> GOAL OF THE EXERCISE: Return every entry below exactly as written, minus the pictures.

Items from a dataset:
══════════

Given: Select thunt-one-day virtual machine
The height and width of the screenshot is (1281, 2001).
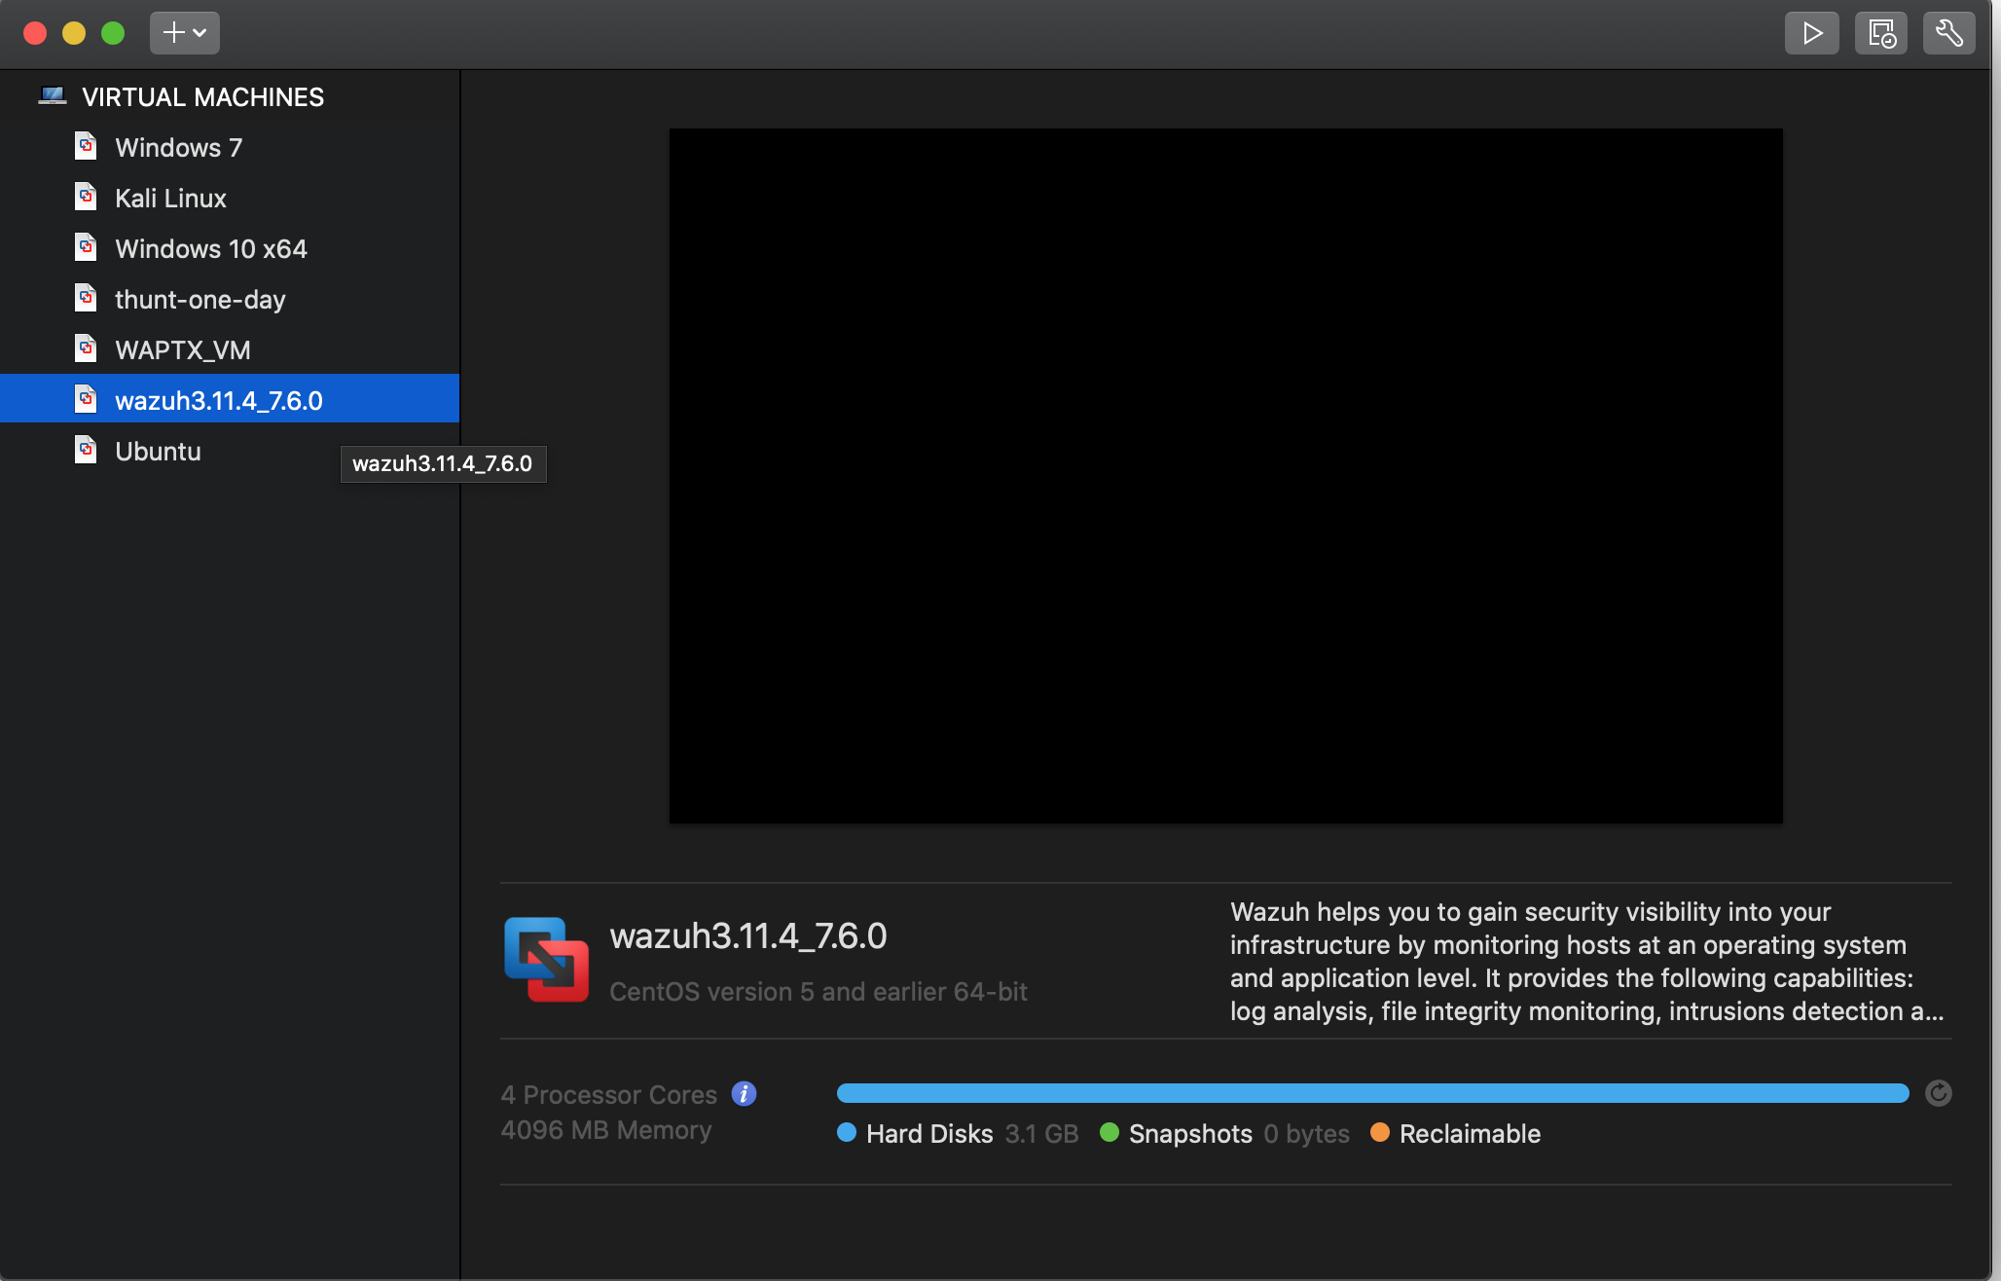Looking at the screenshot, I should point(200,300).
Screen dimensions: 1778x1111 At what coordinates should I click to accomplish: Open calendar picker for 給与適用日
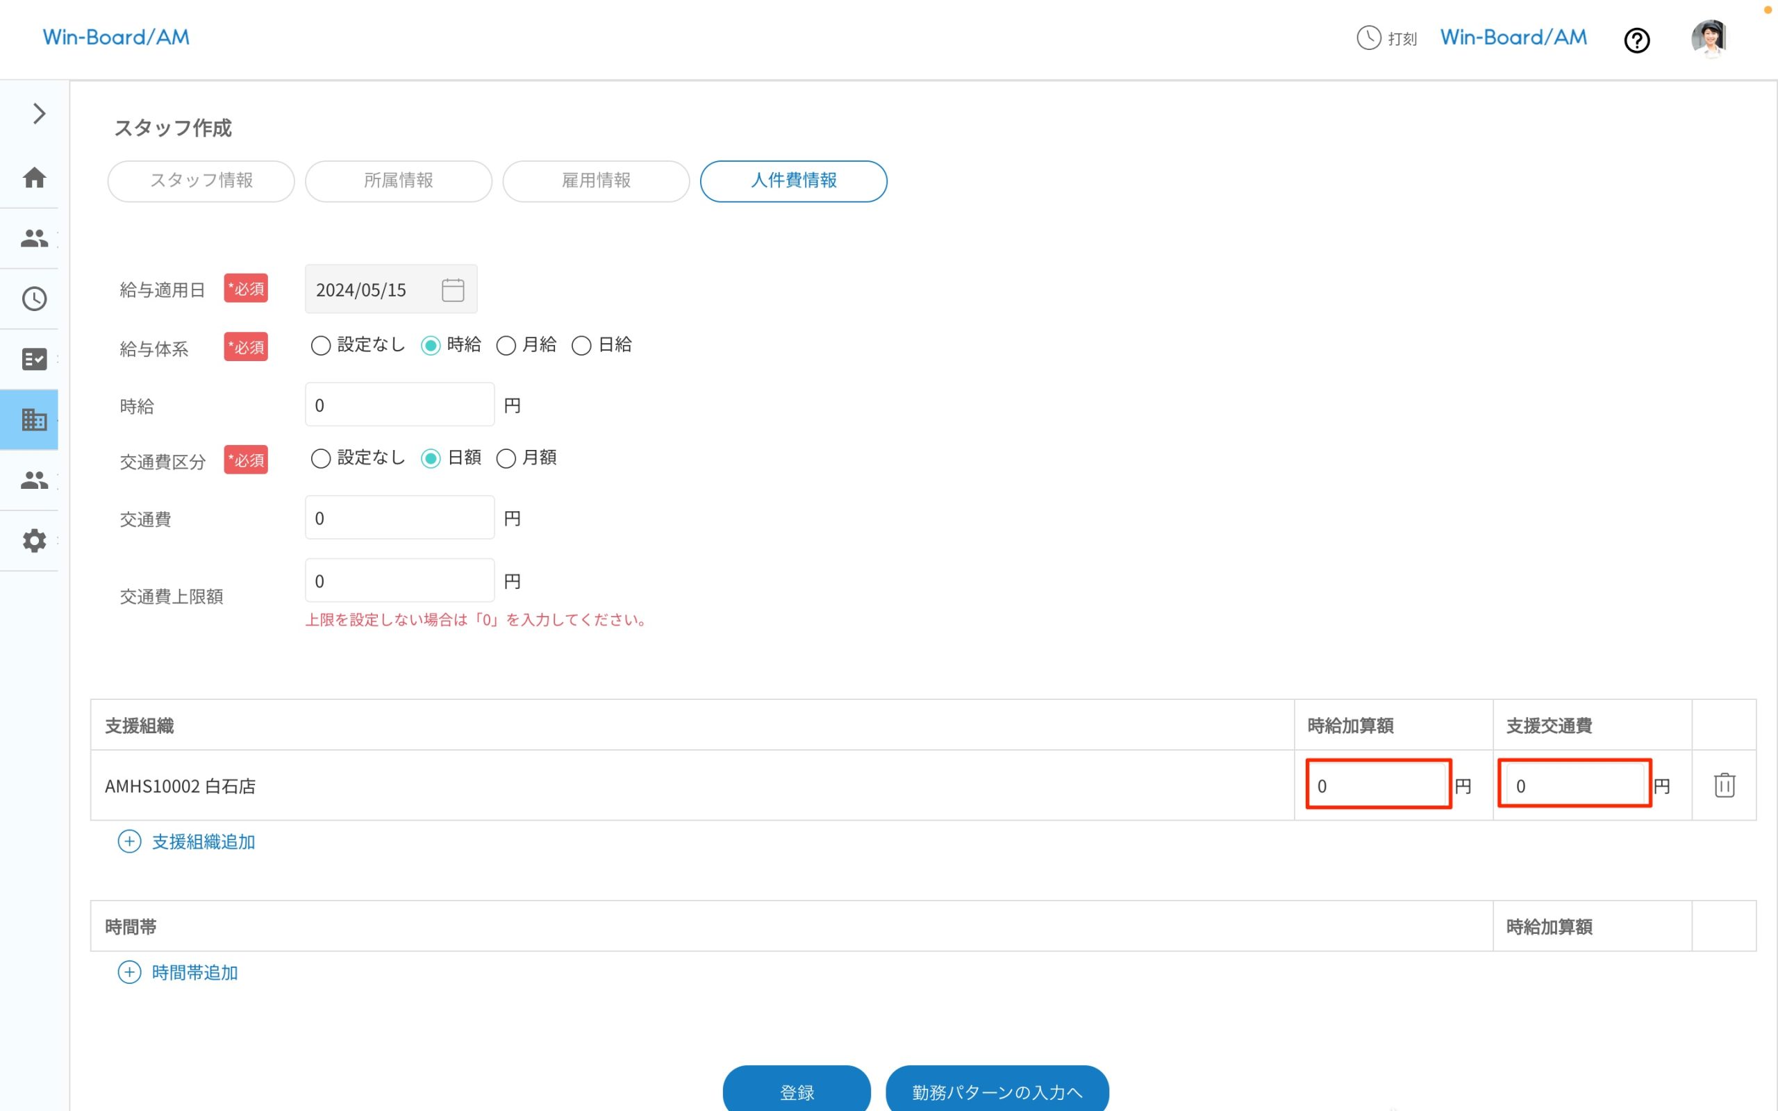tap(453, 290)
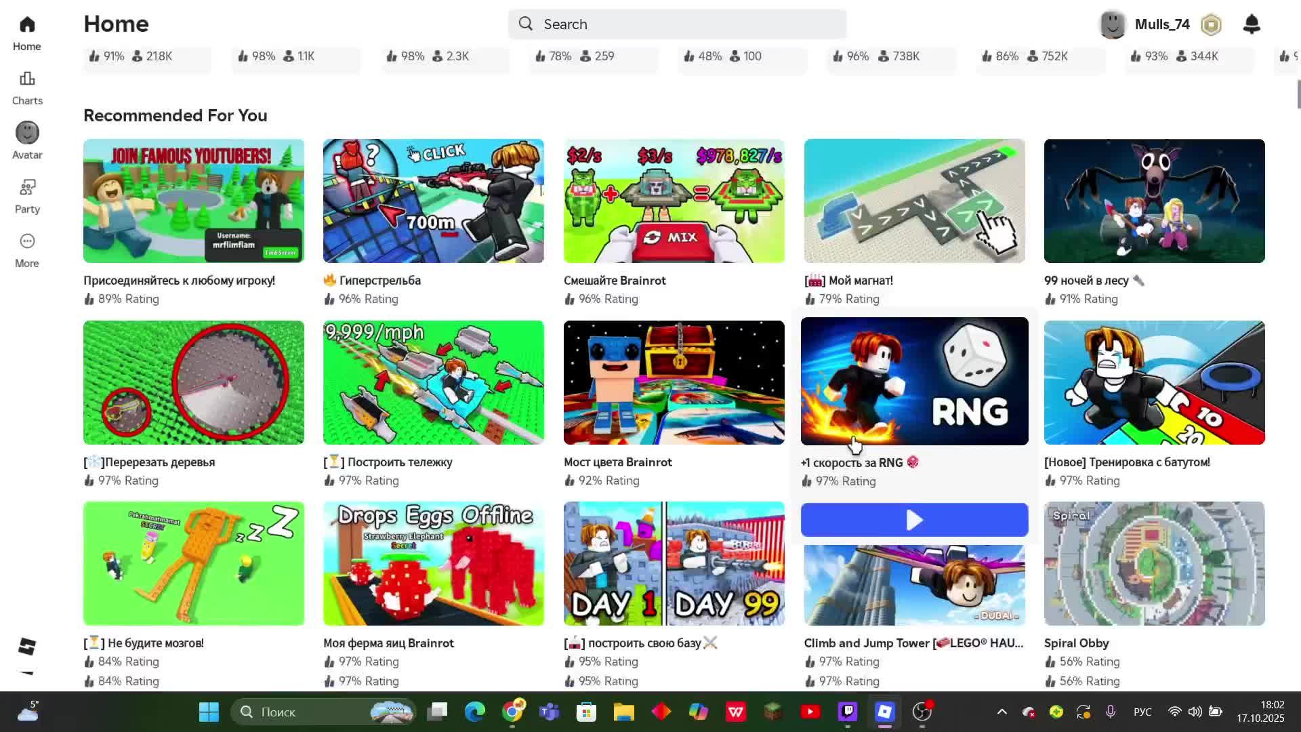Open the notifications bell

click(x=1252, y=24)
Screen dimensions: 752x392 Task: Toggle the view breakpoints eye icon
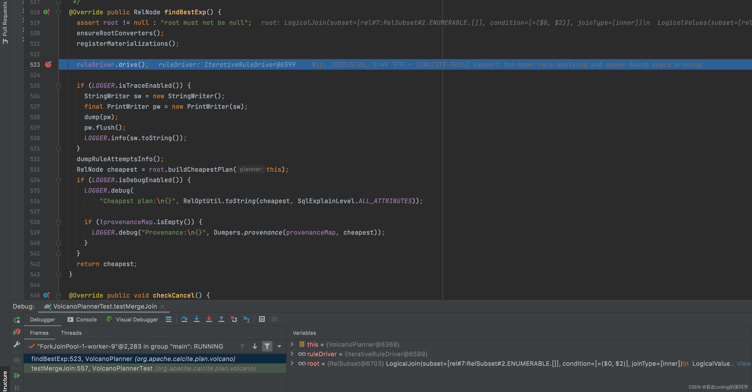click(17, 360)
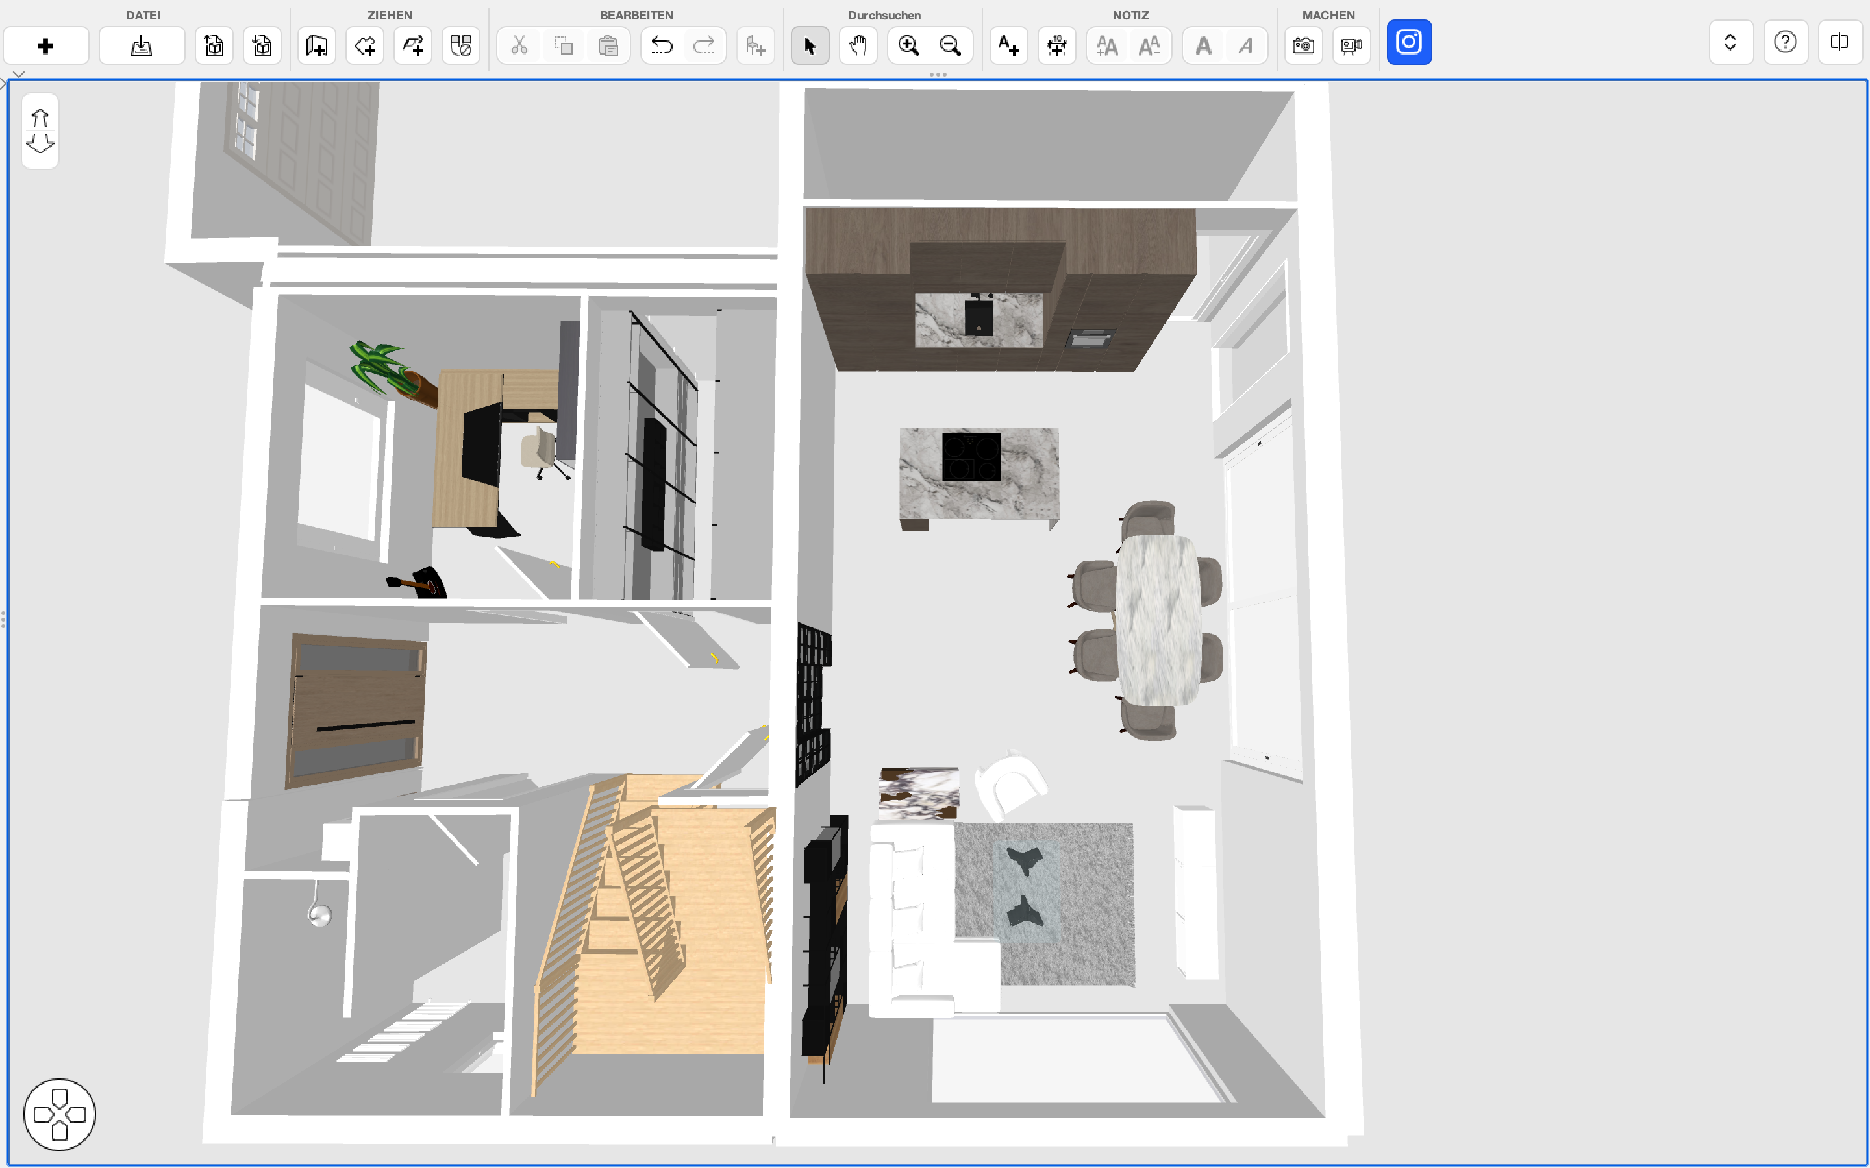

══════════

> ANSWER TO THE PROBLEM:
Given: Select thunt-one-day virtual machine
The height and width of the screenshot is (1281, 2001).
Looking at the screenshot, I should point(200,300).
Screen dimensions: 1778x1111 At what coordinates should I click to accomplish: Open calendar picker for 給与適用日
tap(453, 290)
Open the notifications bell

click(x=1252, y=24)
Screen dimensions: 752x392 Task: Toggle the view breakpoints eye icon
click(17, 360)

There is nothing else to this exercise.